*Exercise instructions*:
Summarize the speaker advice exchange below in two sentences.

*Selected excerpt*:
Thanks for your e-mail and while having never reviewed with the Belles or the McCormack, the VTL can easily handle 12-foot interconnects.

Enjoy the Music,

Steven R. Rochlin

 

November 2007

Hello Mr. Walker,

I enjoyed the writing you did on the Gershman speaker ,Have you heard the new Sonagram loudspeaker yet ? I am in the Market for a speaker in the 4k range or less ,I also was interested in the Reference 3A Veena or DeCappo not using a crossover , can you hear the differences compared to a speaker that is using a crossover , this is the question ,from your experiences what is your take on this question using these speakers as just 1 example I look forwards to hearing from you. Keep up the good writings.

Paul

 

Paul,

Thank you for writing. Generally speaking, not using a crossover should produce more coherent sound; that is, the speaker should keep the sound in-phase. The general theory is a form of audio minimalism: the less you put between the source and the sound you hear, the better. Anyway, that is the theory. In practice, speakers with and without crossovers work very well, depending on the quality of components used, the design of the crossover, the balance among crossover, cabinet and drivers -- thus, any of the speakers you mention can be very good.

Unfortunately, I cannot help you with your purchasing decision as much as I would like to. I have not heard the Sonogram yet. Some Reference 3A speakers are very good, although I have not recently given them a critical listen. I suggest that, if you have a sufficiently flexible dealer, audition the speakers in your home listening area. If the dealer will not agree to this audition, try to ensure that you listen to the speakers you are considering with your own source and amplifier.

For any listening test, always bring along several of your own albums that are good at revealing the capabilities of any speaker or system. I use a mix of jazz, classical music, opera, folk and rock. The most important part of your listening test is the midrange. You may find that the highs and lows are the more impressive way to hear things, but for continued listening, you will probably find that midrange is what gives you the best version of reality and also proves to be least tiring.

So, while the cymbal's sound, the organ or bass viols' deep notes may prove intriguing, make sure you include recordings that depend on the midrange. Hi-fi dealers often keep recordings with very powerful bass, lots of drums, closely mic'ed guitars and high frequency instruments. From their point of view, they are trying to get you to listen to the speaker's performance outside the midrange.

*Data*:
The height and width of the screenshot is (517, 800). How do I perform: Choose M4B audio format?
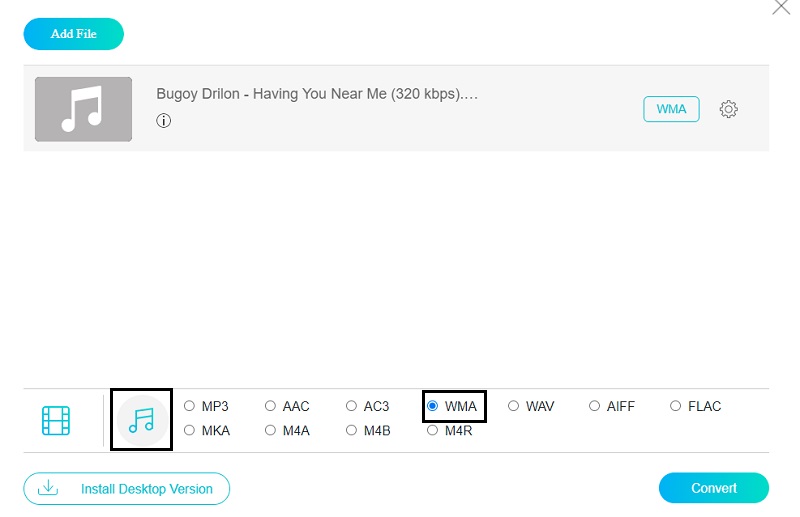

*Solution below*:
A reader named Paul, shopping for a speaker in the 4k range or less, asks whether speakers that use no crossover, such as the Reference 3A Veena or DeCappo, sound different from speakers that use one. The reply explains that going without a crossover should in theory give more coherent, in-phase sound but that both designs can work very well, and it advises auditioning speakers at home or with one's own source and amplifier, bringing one's own albums, and paying most attention to the midrange.